The air is Crisp with the fragrance of Old Bay Seasoning and Steamed Blue-Claw crabs as we pull into the slip at the Crab Claw Restaurant in St. Michael's, Maryland, a favorite port of call. It's leisurely Chesapeake dining at its finest; white paper lined picnic tables with personal paper towel dispensers and wet naps galore; A pitcher of beer and you're well prepared to sit back and watch the boats go by as you pick crabs, and feed the baby ducklings who eagerly await your seasonal arrival.
They're not at all shy, and we happen to be here just as the the mother begins her first lesson of the day: panhandling 101.

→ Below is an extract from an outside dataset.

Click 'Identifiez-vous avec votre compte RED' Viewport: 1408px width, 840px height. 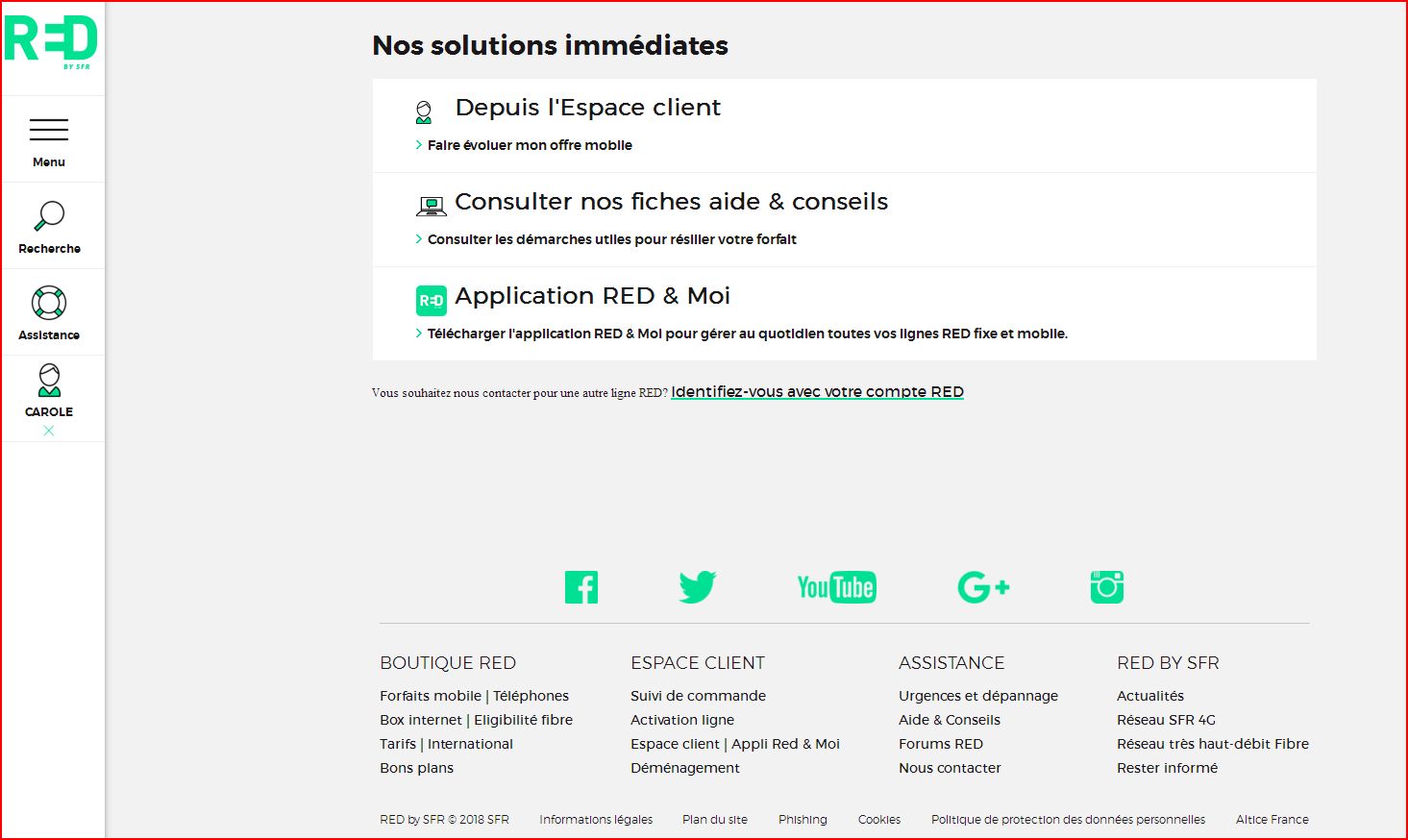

Lesson 1: Waddle by and look cute.
She's brought them ashore and they follow her along the edge of the dock where the tables are, ready to receive crackers and bits of crab from folks like us who can't resist. When they've had their fill, it's time for
Lesson 2: Jumping from the dock into the water below.
Without warning, mom lifts off and changes local. The ducklings protest, "cheep, cheep, cheep, cheep!" They pace back and forth, unsure of what to do next, awaiting her able guidance. The mother dips the lower half of her beak in the water and flicks it up towards the ducklings suggesting it's their turn. We all wait with bated breath. It's a good four feet down, and they're all but a few ounces of fluff. They pace and cry some more. She continues to encourage, despite their campaign, gradually getting a little farther away. It's more suspenseful than any soap opera I've seen. The chirping subsides and the ducklings resign, one by one and take their own personal plunge. Everyone sighs.
Lesson 3: Moving On.
Although there is a guaranteed meal here, you must learn to fend for yourselves, to find food of your own.
There are plenty more lessons to be learned before they take a maiden voyage of their own; lots of tinkering and tending to, before they become seasoned mates. But their Captain is able and certain of their potential for independence. Deep down she knows that soon they'll want to stray without her encouragement. Soon they'll be less eager for family adventures, less dependent on parental lessons and more eager to take personal plunges of their own. Personal plunges outside of Saint Michaels;outside of the security of what The Crab Claw can provide: lessons that only the great body of the Chesapeake Bay can teach.
Despite our Campaign,
One young Spring Day they'll motor off to their own destinations, seasoned now and ready for whatever the Chesapeake Bay has to offer,
Prepared to fend for themselves, to find food of their own.
"Today, I am amazed at the things my children have done, and their wide range of interests. They are all living their lives and not the ones I would have planned for them. But I have learned that their lives are theirs, not mine, and in living their own lives, they have given me experience and an education I would never have had if I had been fool enough to make them do what I thought they should do."